Internships: Get a Jump Start on Creating a Successful Career Story
Editor’s Note: This story is part of our series highlighting the importance of internships, and the incredible positive impact they can make for our Fulbright College students. Stay tuned for more soon! In the meantime, you can also explore our Career Connections resources, for information about internships and so much more.
The breadth, depth, and diversity of the coursework students take to earn degrees in the Fulbright College of Arts and Sciences creates a unique and valuable set of crucial career skills.
However, it can also create challenges for students – who are still actively writing their career stories while seeking their degrees. And, for employers – who may not have a thorough knowledge of the content of the degree programs in the college, or the valuable skills our students graduate with.

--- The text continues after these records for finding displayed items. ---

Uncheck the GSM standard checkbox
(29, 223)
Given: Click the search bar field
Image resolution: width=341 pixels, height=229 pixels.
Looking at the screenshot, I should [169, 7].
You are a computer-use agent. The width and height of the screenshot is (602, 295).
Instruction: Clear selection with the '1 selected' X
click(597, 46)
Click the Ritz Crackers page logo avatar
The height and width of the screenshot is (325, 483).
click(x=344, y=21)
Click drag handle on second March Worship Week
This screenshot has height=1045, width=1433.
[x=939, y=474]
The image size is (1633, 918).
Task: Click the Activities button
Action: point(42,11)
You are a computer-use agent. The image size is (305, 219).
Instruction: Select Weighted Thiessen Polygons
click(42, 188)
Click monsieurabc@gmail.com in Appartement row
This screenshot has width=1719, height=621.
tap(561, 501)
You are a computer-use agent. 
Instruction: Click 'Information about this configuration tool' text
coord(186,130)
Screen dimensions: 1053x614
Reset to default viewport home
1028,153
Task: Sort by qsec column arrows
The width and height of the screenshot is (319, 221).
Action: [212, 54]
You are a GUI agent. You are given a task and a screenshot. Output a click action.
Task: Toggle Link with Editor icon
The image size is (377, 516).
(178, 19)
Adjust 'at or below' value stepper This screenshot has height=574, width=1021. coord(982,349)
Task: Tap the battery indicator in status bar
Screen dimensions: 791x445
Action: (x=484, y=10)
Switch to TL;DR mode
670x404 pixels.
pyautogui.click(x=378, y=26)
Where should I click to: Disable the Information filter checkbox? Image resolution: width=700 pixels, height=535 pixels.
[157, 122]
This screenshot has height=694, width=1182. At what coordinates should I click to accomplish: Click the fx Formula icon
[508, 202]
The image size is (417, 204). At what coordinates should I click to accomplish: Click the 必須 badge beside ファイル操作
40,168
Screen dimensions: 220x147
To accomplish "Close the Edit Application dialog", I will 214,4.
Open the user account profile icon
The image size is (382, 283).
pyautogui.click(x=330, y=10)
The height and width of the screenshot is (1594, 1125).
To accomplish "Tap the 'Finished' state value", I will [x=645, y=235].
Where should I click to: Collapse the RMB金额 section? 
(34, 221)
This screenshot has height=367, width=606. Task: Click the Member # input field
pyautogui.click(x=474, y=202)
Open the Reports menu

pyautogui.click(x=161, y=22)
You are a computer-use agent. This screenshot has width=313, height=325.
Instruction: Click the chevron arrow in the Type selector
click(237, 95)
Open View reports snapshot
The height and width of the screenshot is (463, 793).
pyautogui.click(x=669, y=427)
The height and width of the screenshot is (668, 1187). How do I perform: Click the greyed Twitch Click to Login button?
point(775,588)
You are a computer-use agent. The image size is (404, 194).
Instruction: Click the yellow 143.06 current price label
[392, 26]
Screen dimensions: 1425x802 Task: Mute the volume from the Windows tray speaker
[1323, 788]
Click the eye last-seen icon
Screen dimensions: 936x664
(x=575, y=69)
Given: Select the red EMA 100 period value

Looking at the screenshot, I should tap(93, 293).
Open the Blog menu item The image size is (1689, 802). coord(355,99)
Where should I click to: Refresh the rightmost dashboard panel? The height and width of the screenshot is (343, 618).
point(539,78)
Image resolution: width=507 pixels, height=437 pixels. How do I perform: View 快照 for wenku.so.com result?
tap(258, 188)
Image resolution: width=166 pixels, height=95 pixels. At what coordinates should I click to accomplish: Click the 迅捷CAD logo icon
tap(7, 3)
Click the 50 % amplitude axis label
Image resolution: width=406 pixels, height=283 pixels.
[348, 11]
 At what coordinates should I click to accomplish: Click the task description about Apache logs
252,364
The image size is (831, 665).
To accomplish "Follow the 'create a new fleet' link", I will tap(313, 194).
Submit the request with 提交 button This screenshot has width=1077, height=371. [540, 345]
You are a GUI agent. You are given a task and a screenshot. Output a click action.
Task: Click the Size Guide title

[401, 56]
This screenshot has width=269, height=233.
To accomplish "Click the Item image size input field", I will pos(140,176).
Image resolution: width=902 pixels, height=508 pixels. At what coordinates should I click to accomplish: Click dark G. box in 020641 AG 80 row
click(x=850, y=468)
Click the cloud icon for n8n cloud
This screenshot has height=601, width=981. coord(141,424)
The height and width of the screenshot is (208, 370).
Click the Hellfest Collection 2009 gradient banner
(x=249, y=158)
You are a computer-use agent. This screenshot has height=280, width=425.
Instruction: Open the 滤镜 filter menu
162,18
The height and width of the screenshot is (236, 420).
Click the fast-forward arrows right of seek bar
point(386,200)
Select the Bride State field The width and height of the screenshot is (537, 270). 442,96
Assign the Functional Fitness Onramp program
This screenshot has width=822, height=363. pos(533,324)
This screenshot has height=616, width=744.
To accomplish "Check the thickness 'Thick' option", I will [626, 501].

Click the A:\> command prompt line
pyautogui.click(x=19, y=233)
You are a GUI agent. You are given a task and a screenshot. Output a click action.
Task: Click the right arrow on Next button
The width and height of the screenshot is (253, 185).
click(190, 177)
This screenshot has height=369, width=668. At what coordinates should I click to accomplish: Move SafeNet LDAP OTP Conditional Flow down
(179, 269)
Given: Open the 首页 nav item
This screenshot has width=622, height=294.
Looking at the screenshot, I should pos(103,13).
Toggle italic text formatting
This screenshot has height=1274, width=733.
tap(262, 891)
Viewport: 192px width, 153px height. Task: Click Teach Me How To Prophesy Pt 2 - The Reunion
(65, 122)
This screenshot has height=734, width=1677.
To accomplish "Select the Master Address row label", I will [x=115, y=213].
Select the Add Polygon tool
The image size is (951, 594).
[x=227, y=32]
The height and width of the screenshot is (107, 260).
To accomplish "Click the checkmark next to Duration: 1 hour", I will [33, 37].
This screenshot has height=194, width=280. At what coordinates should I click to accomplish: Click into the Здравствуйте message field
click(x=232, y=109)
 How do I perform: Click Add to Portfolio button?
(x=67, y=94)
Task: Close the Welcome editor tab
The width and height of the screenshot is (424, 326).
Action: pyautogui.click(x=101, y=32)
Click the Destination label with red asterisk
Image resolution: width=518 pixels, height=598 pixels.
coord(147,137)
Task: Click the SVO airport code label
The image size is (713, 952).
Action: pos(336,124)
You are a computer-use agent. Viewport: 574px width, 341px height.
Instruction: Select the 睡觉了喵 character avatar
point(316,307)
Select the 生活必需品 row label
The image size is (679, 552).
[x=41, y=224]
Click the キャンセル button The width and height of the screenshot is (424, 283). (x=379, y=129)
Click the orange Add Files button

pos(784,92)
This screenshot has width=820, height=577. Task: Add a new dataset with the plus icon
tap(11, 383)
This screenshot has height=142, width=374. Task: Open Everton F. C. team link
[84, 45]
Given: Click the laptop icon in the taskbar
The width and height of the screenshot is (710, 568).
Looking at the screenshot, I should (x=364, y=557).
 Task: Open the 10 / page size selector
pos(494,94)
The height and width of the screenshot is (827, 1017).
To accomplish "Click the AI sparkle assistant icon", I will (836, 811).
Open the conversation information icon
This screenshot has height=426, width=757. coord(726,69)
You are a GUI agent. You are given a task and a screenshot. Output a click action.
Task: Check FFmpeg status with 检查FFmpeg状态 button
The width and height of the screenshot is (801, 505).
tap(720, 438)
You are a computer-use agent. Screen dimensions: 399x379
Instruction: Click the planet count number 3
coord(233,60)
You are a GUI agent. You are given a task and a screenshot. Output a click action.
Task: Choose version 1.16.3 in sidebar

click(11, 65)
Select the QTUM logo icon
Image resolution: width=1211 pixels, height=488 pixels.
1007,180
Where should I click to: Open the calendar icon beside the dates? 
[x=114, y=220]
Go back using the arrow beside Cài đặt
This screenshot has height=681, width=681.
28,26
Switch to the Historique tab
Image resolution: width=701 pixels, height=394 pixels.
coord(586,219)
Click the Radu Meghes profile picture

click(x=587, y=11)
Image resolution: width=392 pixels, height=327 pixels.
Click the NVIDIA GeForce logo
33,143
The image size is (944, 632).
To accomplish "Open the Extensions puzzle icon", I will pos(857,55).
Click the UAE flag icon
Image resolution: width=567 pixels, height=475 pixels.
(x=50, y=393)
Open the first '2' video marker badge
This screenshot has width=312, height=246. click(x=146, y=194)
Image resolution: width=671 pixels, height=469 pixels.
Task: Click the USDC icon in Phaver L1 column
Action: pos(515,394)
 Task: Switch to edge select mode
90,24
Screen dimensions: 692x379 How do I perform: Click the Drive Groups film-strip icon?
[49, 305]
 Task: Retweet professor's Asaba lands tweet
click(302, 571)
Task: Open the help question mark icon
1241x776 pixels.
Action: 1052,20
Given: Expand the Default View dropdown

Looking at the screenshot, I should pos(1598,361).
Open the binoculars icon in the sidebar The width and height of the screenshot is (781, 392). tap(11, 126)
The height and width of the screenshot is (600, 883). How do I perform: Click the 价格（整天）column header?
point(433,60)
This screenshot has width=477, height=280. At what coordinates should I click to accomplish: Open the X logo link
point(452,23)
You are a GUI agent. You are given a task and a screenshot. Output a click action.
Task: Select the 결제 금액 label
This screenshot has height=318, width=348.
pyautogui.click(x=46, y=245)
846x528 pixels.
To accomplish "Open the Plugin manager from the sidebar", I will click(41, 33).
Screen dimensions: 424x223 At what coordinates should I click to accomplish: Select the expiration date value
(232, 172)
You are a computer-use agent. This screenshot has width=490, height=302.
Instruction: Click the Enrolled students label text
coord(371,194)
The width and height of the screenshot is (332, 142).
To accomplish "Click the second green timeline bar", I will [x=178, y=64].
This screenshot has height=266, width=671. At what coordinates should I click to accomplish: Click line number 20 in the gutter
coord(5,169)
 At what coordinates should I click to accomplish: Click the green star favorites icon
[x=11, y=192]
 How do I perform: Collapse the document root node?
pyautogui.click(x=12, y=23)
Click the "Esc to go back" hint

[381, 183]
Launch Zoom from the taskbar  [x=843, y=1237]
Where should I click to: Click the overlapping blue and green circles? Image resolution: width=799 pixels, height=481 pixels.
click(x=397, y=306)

Additionally, while an architecture, nursing, or engineering major typically follows a linear career path from degree to career, Fulbright College majors often take the skills they developed in the classroom in unexpected and diverse directions.
For example, the critical thinking, communications, writing, research, and creative problem-solving skills an English, history, or philosophy major learns can translate well into careers ranging from being a lawyer, to social media and communications specialists, to business managers, to fundraisers and directors of non-profit organizations, and so many more possibilities.
Completing an internship can be a key piece in the puzzle of discovering and then writing about and telling one’s unique career story to potential and future employers.
Here are four reasons why Fulbright College majors benefit from building an internship into their academic plans.
Develop and demonstrate your power skills.
The National Association of Colleges and Employers (NACE) surveys employers annually to find out the top skills they seek in recent college grads.
Year after year, the skills they identify are those developed in Fulbright College classrooms, including communication, critical thinking, global learning, and intercultural competence. This is true across all industries.
Presentations, papers, class discussions, and research develop those skills in the classroom and an internship helps students then apply those skills in a professional setting. Internships give students a space to leverage their skills and perspectives to solve real-world problems, contribute to projects, and make meaningful impacts within organizations.
Additionally, attaching these skills to a specific project or work experience on your resume or in an interview helps future employers understand your value. Anyone can write “great communicator” on a resume but providing proof makes a much more compelling argument.
The combination of crucial skills discussed above leads to career mobility and agility.
Graduates are not tied to a single, narrow career path that can be derailed by shifts in technology or the economy.
It is impossible to predict how much these areas will shift over the next 40+ years so the best preparation is to develop adaptability and a willingness to embrace change – key features of a degree from Fulbright College.
According to JP Michel, author of “The World Needs You: a new mindset for student career exploration,” there are currently over 20,000 job titles out there and agile Fulbright College grads are prepared well for a lot of them!
Having so many options can be exhilarating, but it can also be overwhelming.
An internship is a low-stakes opportunity to try out a possible career field with little commitment. Internships have a defined end date, usually within 3-12 months, making it easy to pivot to explore something else later.
Sometimes the most useful experience is to try something out for six months and discover what you don’t want to do!
Alternatively, an internship can lead to a job offer or a second internship in a different area of an organization that you discover may suit you better.
Internships are for everyone.
Fortunately, the days of the stereotypical unpaid intern, stuck making copies and coffee, are mostly gone. Internships should be and most often are paid.
NACE recently made a public statement on unpaid internships, calling for federal action to protect student workers. Unpaid internships limit access to experience to those who can afford to work for free and reproduce inequality. As NACE states, #UnpaidIsUnfair.
While some internships, especially those in the nonprofit sector, may still be unpaid, there are grants and scholarships available to help cover costs. Additionally, less traditional experiences, like externships, virtual internships, and intentional job-shadowing can offer experience to students already working full-time jobs and/or as caregivers.